Chinese gardens used plants as symbols. Bamboo was used in every traditional Chinese garden. This is because bamboo represents a strong but resilient character. Often pine is used to represent longevity, persistence, tenacity and dignity. The lotus is used to symbolize purity. The plum blossom is one of the most important aspects of a Chinese garden, as it represents renewal and strength of will. Flowering peaches are grown for spring color, and sweet olive as well. The chrysanthemum is used to symbolize splendor, luster and "the courage to make sacrifices for a natural life". Peonies symbolize wealth and banana trees are used simply for the sound they make in the breeze.
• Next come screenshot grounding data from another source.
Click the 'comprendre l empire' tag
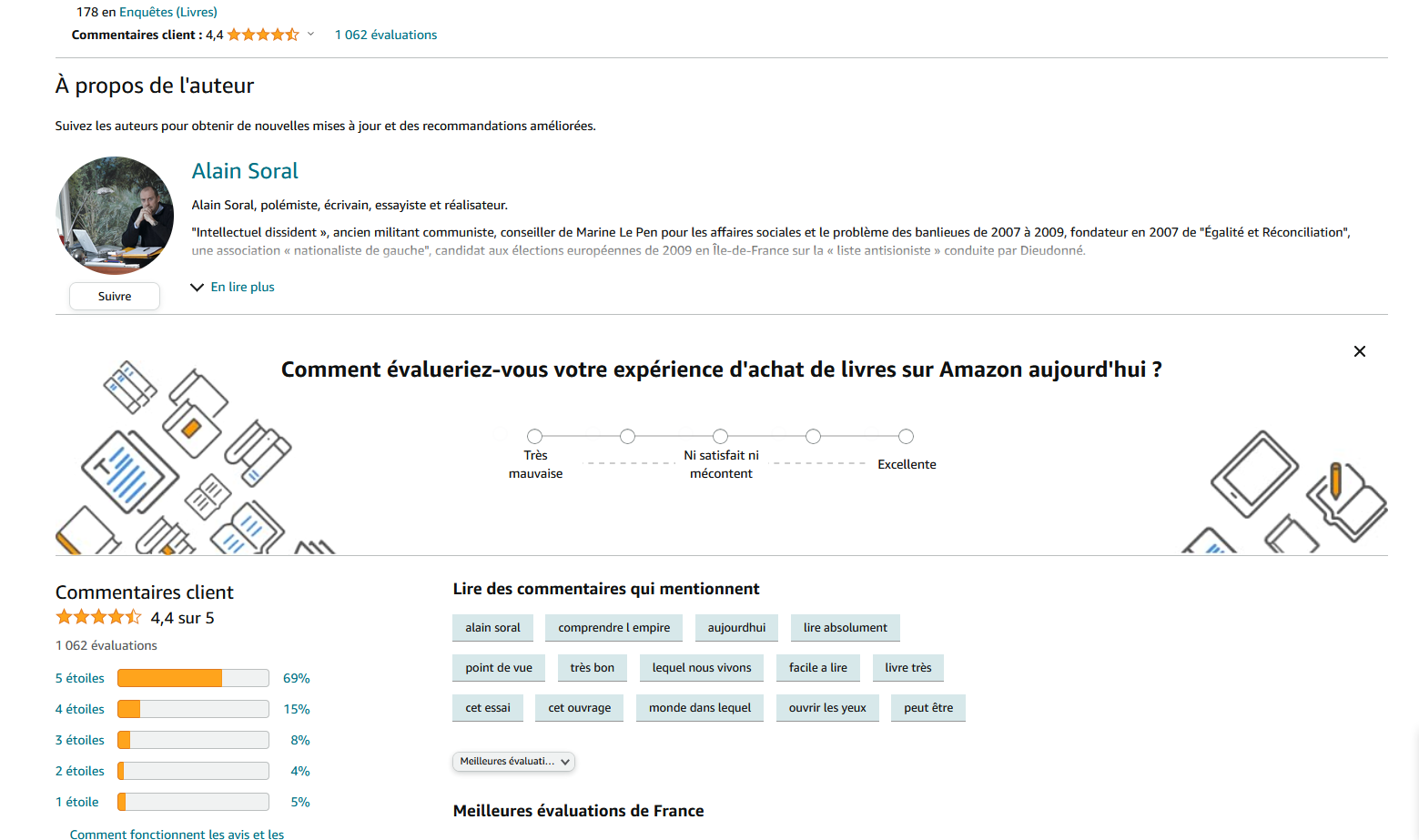Image resolution: width=1419 pixels, height=840 pixels. (x=613, y=628)
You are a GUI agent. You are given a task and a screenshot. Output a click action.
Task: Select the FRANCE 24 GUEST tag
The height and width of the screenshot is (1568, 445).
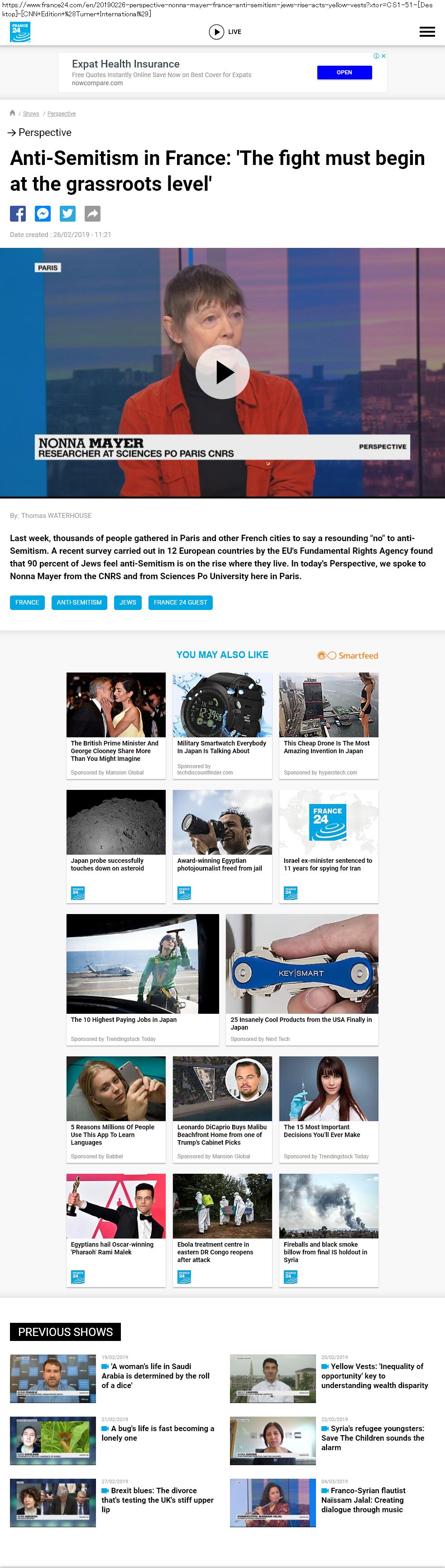coord(181,603)
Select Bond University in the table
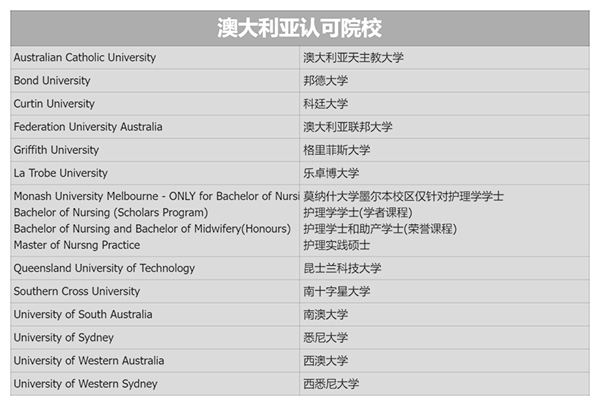600x406 pixels. click(x=52, y=81)
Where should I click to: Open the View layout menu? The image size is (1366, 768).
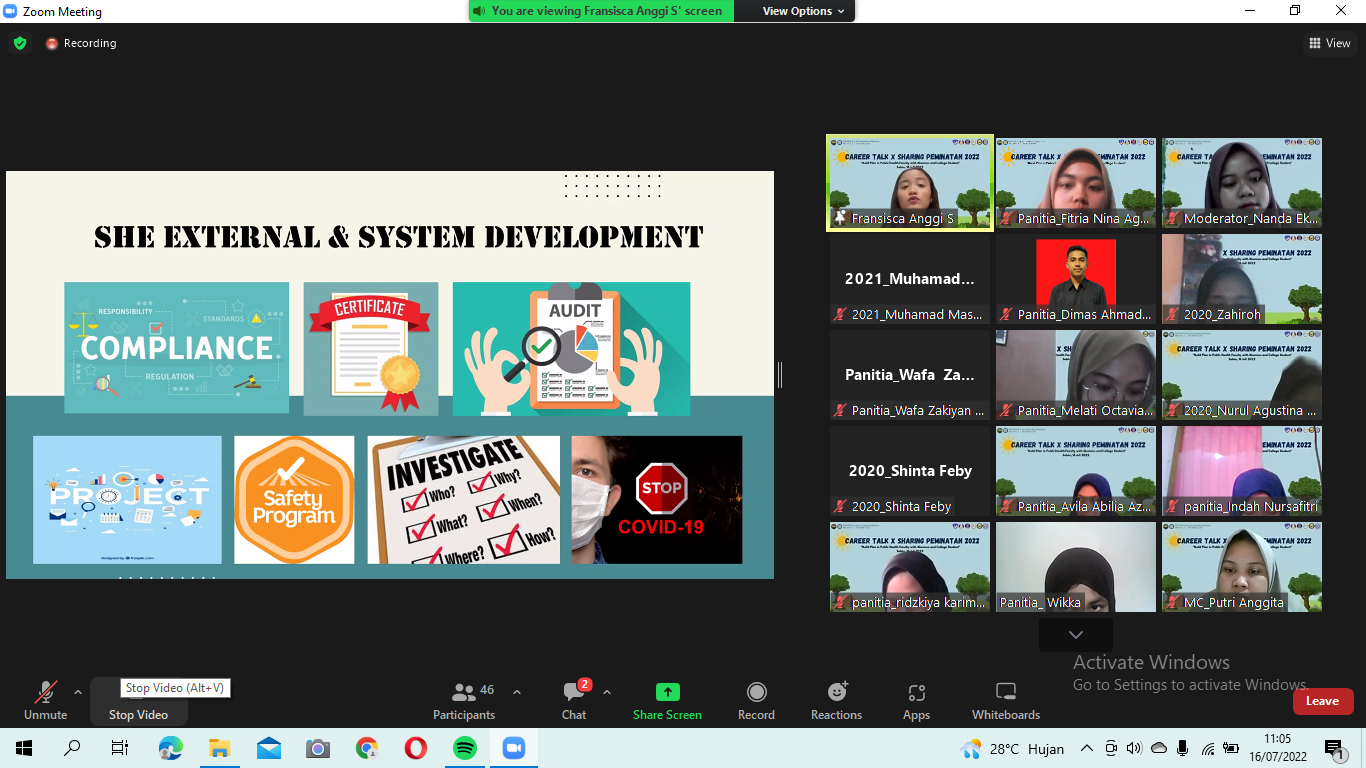coord(1330,43)
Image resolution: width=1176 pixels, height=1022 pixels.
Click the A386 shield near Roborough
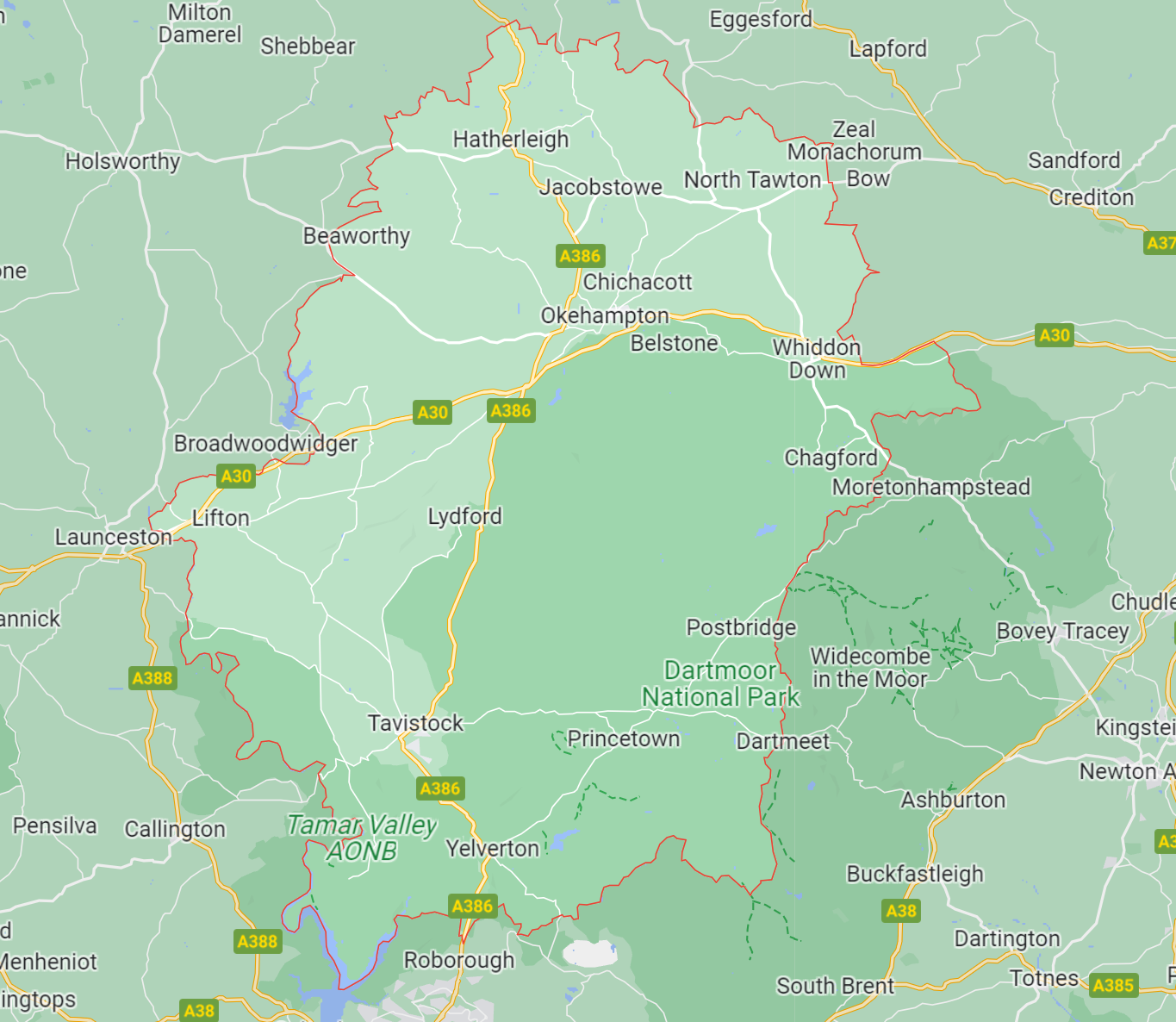473,906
The Chinese garden and its associated garden culture are expressions of Chinese vernacular landscape architecture aesthetics. Several cultural factors within Chinese civilization, starting from the Neolithic, merged during the Jin Dynasty (265–420) to form Classical Chinese Gardens as a stylistically distinct creation within the stream of Chinese vernacular landscape architecture. These factors include Neolithic beliefs and worships, geomancy, Confucianism, and Taoism.
An early reference of a garden in Chinese literature is in the Shi Jing (Classic of Poetry). It mentions a garden, possibly containing solely useful trees, such as willows, hardwoods, and mulberries, planted inside a walled compound. The I Ching (Classic of Changes) describes a garden, connecting gardens with wild rather than cultivated nature. However, a poem from perhaps the 4th century BCE, compiled in the Chu Ci (Songs of Chu), has one of the earliest descriptions of a true pleasure garden. Historical records from the Zhou Dynasty (1046–256 BCE) mention some of the earliest gardens constructed as vast parks for pleasure and hunting.
Gardens were initially built with medicinal plants as the ancient Chinese people turned to agriculture. The cultivation of plants started with the purpose of food and medicine, but gradually developed into the cultivation of plants for the aestethic appreciation during the development of gardening. Chinese vernacular landscape architecture, that is the relationship between man and nature, began in the Neolithic Yellow River Valley. The agriculture of the Yangshao culture had created a vast regional garden out of nature. Neolithic China was more productive than any of its contemporary civilizations. Thus, nature came to be regarded as a partner friend and equal to man.
The art of garden design began in the Shang Dynasty (ca. 1600 BCE – 1046 BCE) as large imperial parks. Beginning with the first historic records of the Shang Dynasty, two types of landscape design were recorded, the royal garden of the Shang kings in the capital Yin and the agriculture-based garden of the common people. The royal garden was designed as a raised platform surrounded by lush vegetation in the palace where feasts were held. Successive dynasties expanded this idea into imperial hunting parks with scenic compositions of rocks and plants. During the Warring States a nature park called Tiger Hill (Chinese: 虎丘; pinyin: Hŭqiū) was built in the state of Wu. It was a notable exception to the aesthetic of the large scale royal park as an expression of worldly power. It is the earliest example of landscape architecture to commune with nature in China.
The Shanglin Garden (上林園), constructed during the Qin Dynasty (221–206 BCE), was one of the most famous royal palace gardens of Ancient China. The Emperor, Qin Shi Huangdi, launched an extensive civil engineering project to construct the Shanglin Garden on the south bank of the Wei River in the capital Xianyang.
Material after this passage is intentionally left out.